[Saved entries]
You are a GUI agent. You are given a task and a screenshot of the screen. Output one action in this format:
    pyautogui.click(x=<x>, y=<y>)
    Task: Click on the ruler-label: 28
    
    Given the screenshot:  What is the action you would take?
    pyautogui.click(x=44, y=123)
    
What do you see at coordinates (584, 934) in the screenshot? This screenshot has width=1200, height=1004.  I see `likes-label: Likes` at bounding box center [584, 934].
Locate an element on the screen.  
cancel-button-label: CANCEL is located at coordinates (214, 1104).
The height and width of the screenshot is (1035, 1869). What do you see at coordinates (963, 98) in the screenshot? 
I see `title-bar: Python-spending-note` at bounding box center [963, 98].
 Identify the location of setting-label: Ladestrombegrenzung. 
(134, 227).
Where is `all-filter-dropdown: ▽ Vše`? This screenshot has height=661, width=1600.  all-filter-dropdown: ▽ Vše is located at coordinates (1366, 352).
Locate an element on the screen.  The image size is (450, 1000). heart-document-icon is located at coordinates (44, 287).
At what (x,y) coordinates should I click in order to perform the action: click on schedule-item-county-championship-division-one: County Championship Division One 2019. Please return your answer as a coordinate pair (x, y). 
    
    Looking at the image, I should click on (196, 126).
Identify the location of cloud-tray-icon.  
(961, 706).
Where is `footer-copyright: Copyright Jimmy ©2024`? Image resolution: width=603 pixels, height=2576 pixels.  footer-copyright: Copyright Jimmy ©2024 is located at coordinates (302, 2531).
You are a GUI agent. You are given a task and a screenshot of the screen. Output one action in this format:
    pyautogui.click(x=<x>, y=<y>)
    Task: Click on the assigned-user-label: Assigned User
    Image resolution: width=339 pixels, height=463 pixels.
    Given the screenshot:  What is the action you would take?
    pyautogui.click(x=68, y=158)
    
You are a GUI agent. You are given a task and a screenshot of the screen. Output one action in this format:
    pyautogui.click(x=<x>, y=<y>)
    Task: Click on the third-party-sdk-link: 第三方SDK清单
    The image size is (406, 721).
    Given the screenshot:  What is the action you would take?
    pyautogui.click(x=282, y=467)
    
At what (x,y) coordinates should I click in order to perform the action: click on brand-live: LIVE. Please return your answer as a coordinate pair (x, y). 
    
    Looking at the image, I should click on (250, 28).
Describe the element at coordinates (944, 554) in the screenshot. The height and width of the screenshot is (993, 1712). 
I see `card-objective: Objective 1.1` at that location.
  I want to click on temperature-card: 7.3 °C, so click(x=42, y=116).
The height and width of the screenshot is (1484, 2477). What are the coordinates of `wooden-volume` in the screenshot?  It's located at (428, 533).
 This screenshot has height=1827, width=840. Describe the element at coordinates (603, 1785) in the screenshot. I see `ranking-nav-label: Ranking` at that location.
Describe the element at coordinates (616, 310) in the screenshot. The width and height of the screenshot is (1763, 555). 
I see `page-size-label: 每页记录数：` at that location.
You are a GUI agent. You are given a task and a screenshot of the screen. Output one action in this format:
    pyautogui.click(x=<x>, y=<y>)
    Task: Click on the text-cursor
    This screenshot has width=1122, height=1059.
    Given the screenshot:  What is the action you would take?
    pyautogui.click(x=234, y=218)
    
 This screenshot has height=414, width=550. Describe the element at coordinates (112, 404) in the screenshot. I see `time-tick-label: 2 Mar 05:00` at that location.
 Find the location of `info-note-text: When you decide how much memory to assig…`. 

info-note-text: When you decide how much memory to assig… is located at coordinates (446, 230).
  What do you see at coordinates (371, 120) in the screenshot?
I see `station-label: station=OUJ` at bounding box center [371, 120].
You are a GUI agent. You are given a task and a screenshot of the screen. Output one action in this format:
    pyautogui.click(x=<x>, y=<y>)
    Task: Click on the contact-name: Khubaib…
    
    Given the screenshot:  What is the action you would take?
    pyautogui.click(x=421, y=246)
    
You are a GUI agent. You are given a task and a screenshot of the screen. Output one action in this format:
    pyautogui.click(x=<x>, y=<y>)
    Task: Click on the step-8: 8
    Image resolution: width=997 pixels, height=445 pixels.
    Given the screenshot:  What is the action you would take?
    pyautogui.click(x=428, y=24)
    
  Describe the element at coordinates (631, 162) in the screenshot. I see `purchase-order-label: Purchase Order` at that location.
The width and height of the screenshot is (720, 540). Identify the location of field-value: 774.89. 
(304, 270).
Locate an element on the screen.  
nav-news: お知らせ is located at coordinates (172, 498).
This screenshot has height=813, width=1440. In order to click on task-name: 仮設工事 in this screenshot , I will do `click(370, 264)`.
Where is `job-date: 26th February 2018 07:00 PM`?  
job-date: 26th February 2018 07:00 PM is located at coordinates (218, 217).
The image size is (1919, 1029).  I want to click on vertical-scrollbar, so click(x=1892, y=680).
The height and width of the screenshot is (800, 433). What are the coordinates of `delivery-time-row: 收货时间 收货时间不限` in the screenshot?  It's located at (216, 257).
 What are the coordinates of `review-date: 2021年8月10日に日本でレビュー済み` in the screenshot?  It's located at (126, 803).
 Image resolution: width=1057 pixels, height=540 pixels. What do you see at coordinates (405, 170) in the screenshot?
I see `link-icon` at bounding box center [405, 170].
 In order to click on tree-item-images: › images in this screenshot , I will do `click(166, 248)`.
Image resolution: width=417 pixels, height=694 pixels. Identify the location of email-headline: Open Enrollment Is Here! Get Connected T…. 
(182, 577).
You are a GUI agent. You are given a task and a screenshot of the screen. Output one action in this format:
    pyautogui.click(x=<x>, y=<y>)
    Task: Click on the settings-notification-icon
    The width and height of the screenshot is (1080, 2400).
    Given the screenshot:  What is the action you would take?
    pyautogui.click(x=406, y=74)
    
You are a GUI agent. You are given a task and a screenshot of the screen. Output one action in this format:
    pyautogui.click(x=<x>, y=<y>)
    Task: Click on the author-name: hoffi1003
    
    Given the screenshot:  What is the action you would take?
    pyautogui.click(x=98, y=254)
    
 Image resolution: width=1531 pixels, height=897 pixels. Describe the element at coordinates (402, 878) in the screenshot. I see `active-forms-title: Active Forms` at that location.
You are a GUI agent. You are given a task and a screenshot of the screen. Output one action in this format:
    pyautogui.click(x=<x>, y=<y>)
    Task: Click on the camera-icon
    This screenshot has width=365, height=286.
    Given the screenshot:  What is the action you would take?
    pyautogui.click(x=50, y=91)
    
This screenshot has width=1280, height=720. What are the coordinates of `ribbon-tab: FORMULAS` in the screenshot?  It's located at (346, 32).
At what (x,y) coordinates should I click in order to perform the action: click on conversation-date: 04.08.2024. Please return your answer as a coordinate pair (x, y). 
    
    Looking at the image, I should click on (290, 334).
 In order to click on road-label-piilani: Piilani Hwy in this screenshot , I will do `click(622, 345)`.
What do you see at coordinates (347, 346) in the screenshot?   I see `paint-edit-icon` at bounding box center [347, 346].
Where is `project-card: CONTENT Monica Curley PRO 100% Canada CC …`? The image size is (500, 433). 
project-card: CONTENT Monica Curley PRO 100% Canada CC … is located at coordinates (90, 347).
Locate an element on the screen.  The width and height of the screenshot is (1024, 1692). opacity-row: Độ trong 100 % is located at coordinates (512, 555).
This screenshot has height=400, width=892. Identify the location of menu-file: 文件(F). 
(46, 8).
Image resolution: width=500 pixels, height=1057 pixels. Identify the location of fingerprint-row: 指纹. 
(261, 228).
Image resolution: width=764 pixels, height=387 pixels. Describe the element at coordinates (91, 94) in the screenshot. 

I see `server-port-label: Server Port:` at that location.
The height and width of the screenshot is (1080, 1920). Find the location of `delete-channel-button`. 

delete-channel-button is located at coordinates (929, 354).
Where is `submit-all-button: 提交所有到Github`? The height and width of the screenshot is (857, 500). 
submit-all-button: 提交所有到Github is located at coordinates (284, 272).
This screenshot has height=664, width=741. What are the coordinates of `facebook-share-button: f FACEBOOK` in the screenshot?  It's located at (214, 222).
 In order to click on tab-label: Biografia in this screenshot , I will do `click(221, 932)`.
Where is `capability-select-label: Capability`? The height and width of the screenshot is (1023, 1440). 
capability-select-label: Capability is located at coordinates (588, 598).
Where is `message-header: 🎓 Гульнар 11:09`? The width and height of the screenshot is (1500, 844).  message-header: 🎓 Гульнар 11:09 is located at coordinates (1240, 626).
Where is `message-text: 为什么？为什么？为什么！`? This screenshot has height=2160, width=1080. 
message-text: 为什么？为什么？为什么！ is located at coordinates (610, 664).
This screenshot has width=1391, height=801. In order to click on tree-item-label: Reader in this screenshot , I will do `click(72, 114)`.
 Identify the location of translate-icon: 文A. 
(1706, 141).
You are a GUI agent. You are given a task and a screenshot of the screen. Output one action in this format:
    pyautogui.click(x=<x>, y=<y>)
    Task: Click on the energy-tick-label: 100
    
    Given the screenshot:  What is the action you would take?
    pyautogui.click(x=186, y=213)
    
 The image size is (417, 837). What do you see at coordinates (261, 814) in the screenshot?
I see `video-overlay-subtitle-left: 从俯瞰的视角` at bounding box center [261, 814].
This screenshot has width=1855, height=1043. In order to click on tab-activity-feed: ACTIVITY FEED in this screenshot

[Task description] Copy out the items above from the line with "is (1023, 1440)." to the line with "(1706, 141).", including both of those lines, with no changes.

[Task answer]
Where is `capability-select-label: Capability`? The height and width of the screenshot is (1023, 1440). 
capability-select-label: Capability is located at coordinates (588, 598).
Where is `message-header: 🎓 Гульнар 11:09`? The width and height of the screenshot is (1500, 844).  message-header: 🎓 Гульнар 11:09 is located at coordinates (1240, 626).
Where is `message-text: 为什么？为什么？为什么！`? This screenshot has height=2160, width=1080. 
message-text: 为什么？为什么？为什么！ is located at coordinates (610, 664).
This screenshot has width=1391, height=801. In order to click on tree-item-label: Reader in this screenshot , I will do `click(72, 114)`.
 Identify the location of translate-icon: 文A. 
(1706, 141).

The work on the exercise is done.